== DATA FOR THIS TASK ==
--- START ---
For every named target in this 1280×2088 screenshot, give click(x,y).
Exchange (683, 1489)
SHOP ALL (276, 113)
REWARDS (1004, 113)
--- END ---
--- START ---
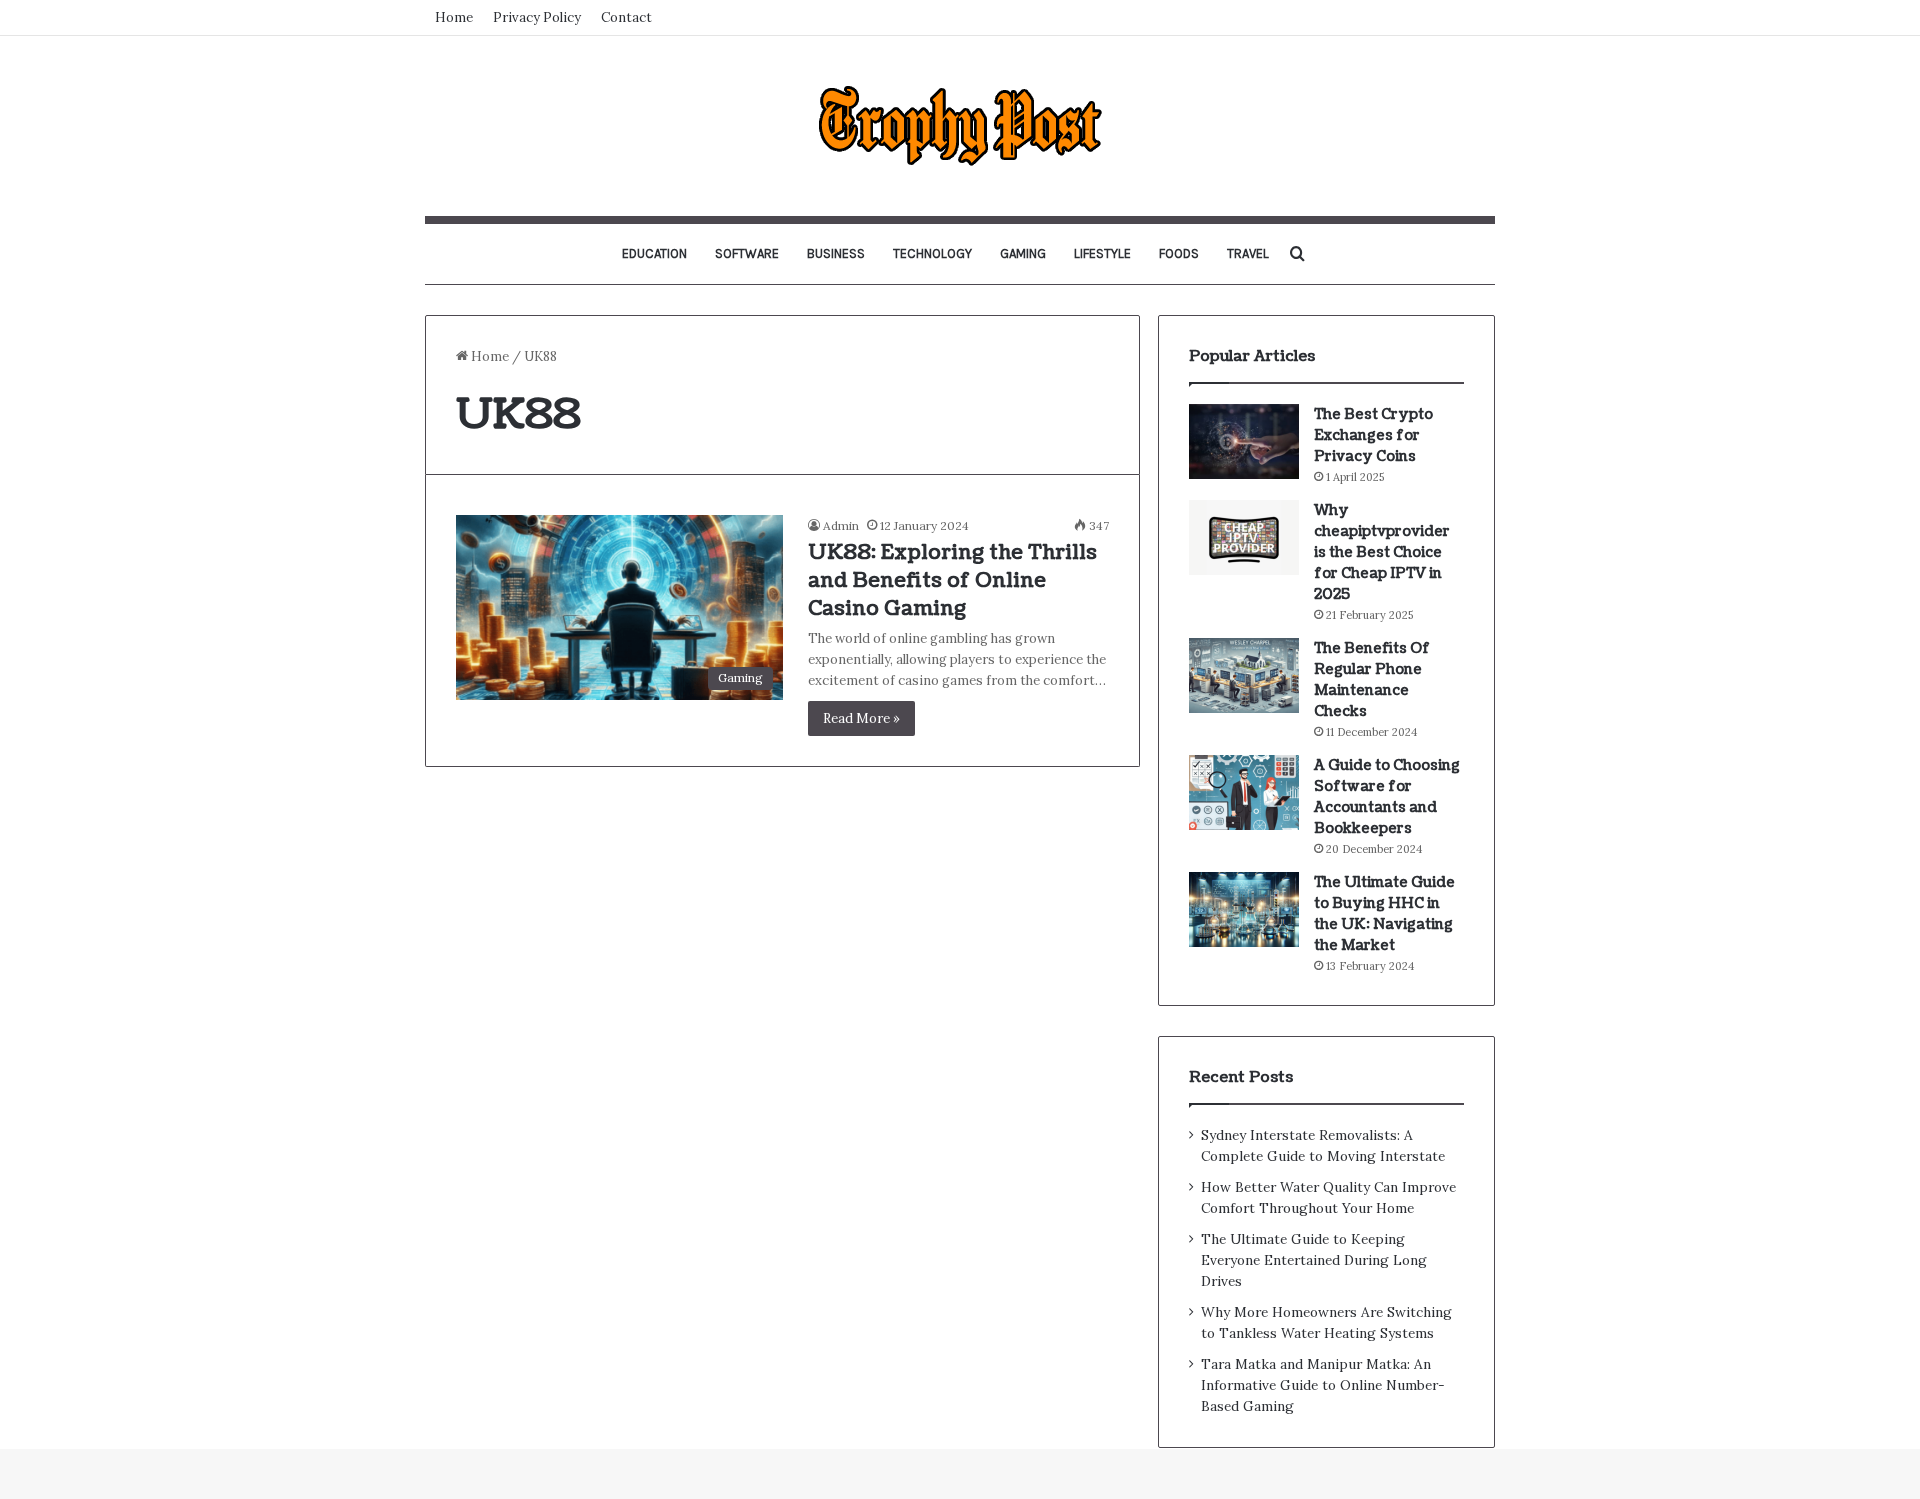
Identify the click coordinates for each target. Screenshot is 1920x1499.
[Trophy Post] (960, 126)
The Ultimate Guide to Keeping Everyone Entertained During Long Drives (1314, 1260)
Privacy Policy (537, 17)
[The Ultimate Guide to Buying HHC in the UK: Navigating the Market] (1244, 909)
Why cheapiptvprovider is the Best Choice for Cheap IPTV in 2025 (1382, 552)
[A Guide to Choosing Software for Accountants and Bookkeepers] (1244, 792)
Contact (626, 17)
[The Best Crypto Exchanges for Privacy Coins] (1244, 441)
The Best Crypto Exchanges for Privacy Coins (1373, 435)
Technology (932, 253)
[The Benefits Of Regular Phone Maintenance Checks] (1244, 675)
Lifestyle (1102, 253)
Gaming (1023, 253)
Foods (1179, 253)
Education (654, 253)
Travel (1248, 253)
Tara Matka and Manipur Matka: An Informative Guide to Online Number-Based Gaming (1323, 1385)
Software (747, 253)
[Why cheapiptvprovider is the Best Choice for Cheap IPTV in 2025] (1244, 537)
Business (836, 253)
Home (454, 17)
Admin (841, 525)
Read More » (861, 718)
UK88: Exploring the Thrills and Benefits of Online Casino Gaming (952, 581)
--- END ---
--- START ---
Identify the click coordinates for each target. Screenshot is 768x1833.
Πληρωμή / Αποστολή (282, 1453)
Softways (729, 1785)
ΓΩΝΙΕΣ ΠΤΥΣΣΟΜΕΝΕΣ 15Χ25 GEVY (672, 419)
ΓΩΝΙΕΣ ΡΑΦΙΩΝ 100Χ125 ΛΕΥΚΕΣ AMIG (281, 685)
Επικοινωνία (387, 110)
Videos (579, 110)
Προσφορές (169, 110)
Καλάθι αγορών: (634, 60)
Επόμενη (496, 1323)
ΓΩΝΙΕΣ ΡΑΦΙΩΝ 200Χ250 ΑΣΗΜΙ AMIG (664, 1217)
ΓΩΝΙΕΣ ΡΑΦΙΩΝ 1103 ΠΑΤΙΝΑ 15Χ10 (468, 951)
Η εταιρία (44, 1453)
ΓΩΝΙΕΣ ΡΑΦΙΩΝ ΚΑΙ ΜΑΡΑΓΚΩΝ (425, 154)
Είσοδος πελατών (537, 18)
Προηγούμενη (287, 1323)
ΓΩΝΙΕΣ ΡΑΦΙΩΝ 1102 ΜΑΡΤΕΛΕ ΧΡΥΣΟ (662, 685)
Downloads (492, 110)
--- END ---
== TASK DETAILS ==
From the records above, copy out the line with "Η εταιρία (44, 1453)", the line with "Downloads (492, 110)", and every line between them, word for word.

== TASK OUTPUT ==
Η εταιρία (44, 1453)
ΓΩΝΙΕΣ ΡΑΦΙΩΝ ΚΑΙ ΜΑΡΑΓΚΩΝ (425, 154)
Είσοδος πελατών (537, 18)
Προηγούμενη (287, 1323)
ΓΩΝΙΕΣ ΡΑΦΙΩΝ 1102 ΜΑΡΤΕΛΕ ΧΡΥΣΟ (662, 685)
Downloads (492, 110)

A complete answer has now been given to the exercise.